The Golden Age of Programming

Was there a "golden age" of programming?  A time that was considered the best of times for programmers?

I assert that there was, and that it is now. Moreover, I assert that we have always been in a golden age of programming, from the early days of computing up to now.

I will use my personal history to explain.

I started programming in the mid 1970s, in high school. Our town's high school was fortunate enough (or wealthy enough) to have a minicomputer which ran timesharing BASIC, and the school used it for teaching programming. It was a DEC PDP-8/e computer with a DECwriter and three Teletypes, so up to four people could use it at once.

For me, this was a golden age of computing. It was infinitely better than what I had before (which was nothing) and it was better (in my mind) than older computers I had read about, mainframe computers that accepted programs on punch cards and required either FORTRAN or COBOL. I had read a few books on FORTRAN and COBOL and decided at that tender age that those languages were not for me, and that BASIC was a much better programming language. (I have since changed my opinion about programming languages.)

Shortly after my experience with timeshare BASIC, my father brought home a microcomputer for the family to use. It was a Heathkit H-89 (technically a WH-89, as it was already assembled) and it could be programmed in Assembly language and in BASIC. Other languages could be added, including a subset of C and a subset of Pascal. (It was also possible to purchase FORTRAN and COBOL for it, but those were expensive, so we stayed with Assembly and BASIC and C and Pascal.)

Programming on the H-89 at home was much better than programming on the PDP-8/e at school. The home computer was available twenty-four hours a day, while the computer at school was available only after classes.

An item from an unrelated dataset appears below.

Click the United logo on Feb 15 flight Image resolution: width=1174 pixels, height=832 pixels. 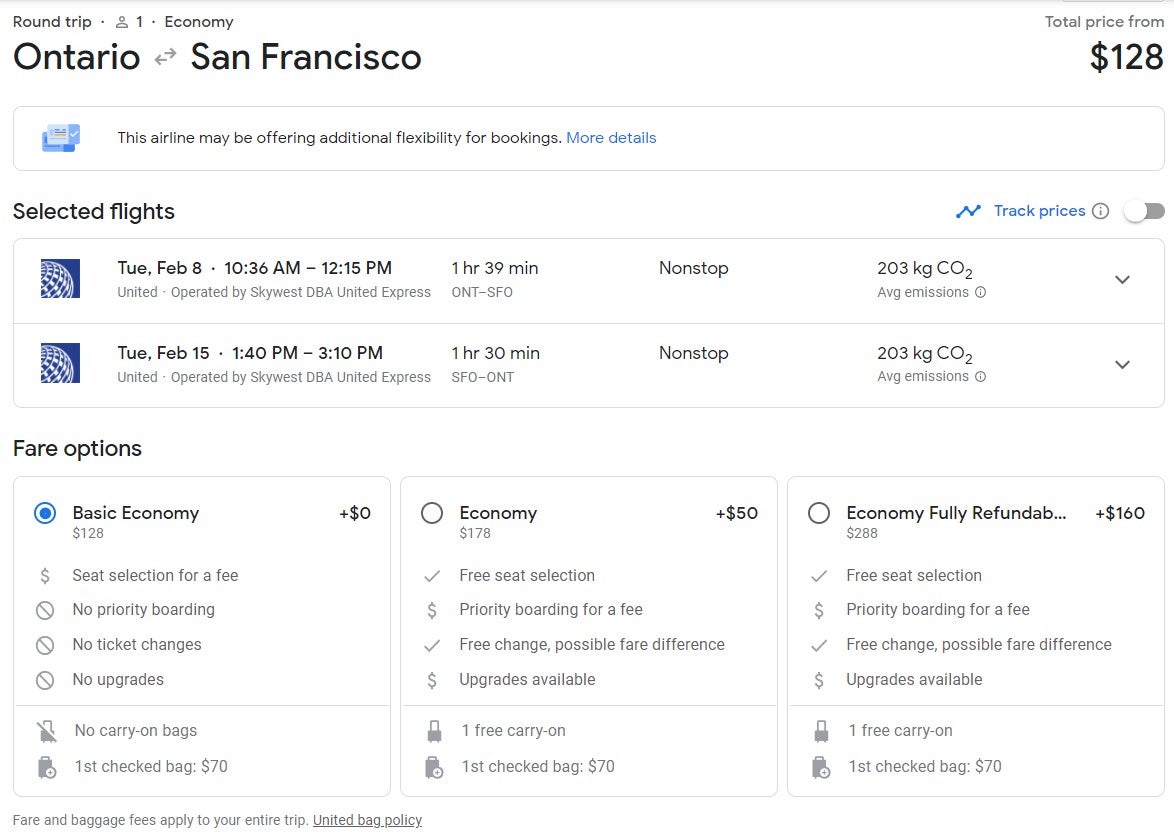(60, 364)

The home computer had a CRT display, so it did not need paper like the Teletypes on the school computer. The CRT was also faster, and it had some rudimentary graphics capabilities.

That was a golden age of programming.

The early 1980s saw the introduction of the IBM PC and PC-DOS, and with them the introduction of new languages. The IBM PC came with BASIC, and other languages such as dBase and R:base and Clarion were available, as well as COBOL and FORTRAN.

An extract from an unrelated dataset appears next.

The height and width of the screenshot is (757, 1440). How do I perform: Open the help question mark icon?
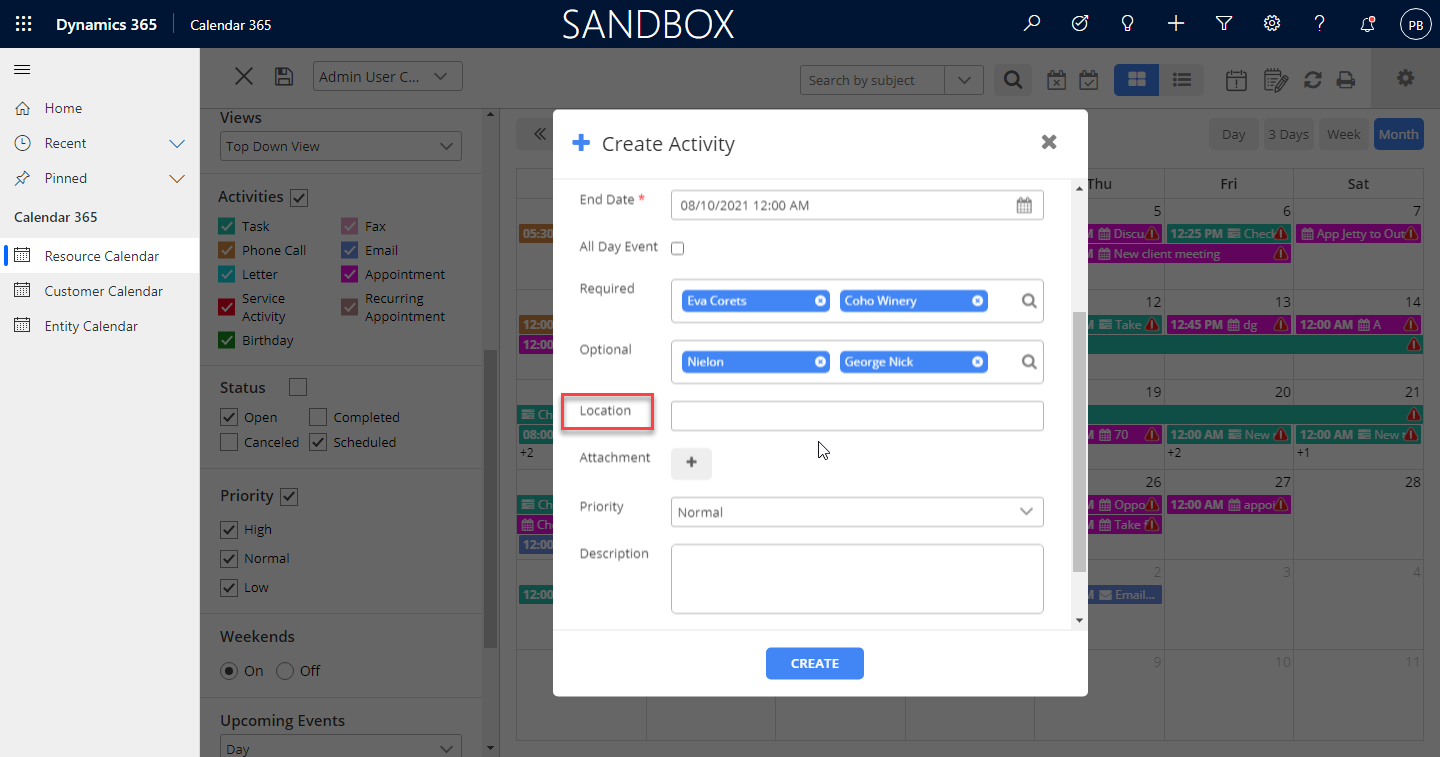(1320, 24)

That was a golden age of programming.

The 1990s saw the adoption of C and later C++ as programming languages. The full version of C (not a subset) was available on PCs, and I worked for a company that used C (and later C++) to build applications.

The 1990s also saw the introduction of Microsoft Windows and programming languages tailored for it. There were Visual Basic and a Visual C++ from Microsoft, which came with complete IDEs that included editors and debuggers. Borland offered its own C++ with IDE. There was PowerBuilder which let one build client-server applications to take advantage of the networking capabilities in Windows.

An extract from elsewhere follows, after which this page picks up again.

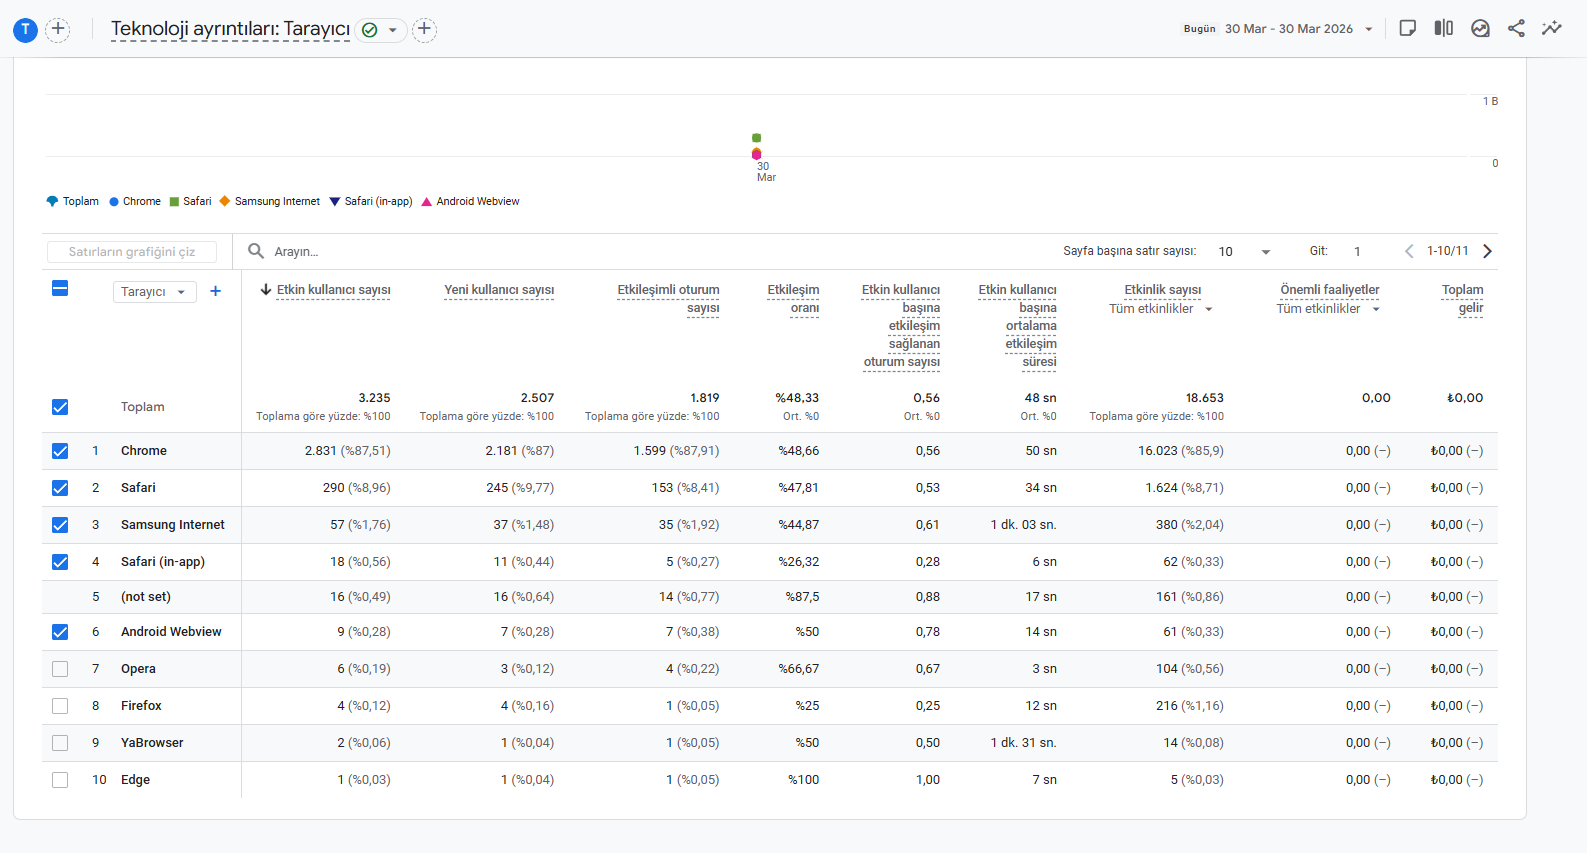Expand rows per page dropdown showing 10
1587x853 pixels.
[1244, 251]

That was a golden age of programming.

Today, we have oodles of programming languages. We have Go and Swift and Python and R. We have C# and F#, VB.NET and Java. We also still have FORTRAN and COBOL.

We have excellent tools to support programmers. We have editors, debuggers, IDEs, and syntax checkers. We have sophisticated version control systems that allow for coordinated development by teams and across multiple teams.

This is a golden age of programming. And I predict that it won't be the last.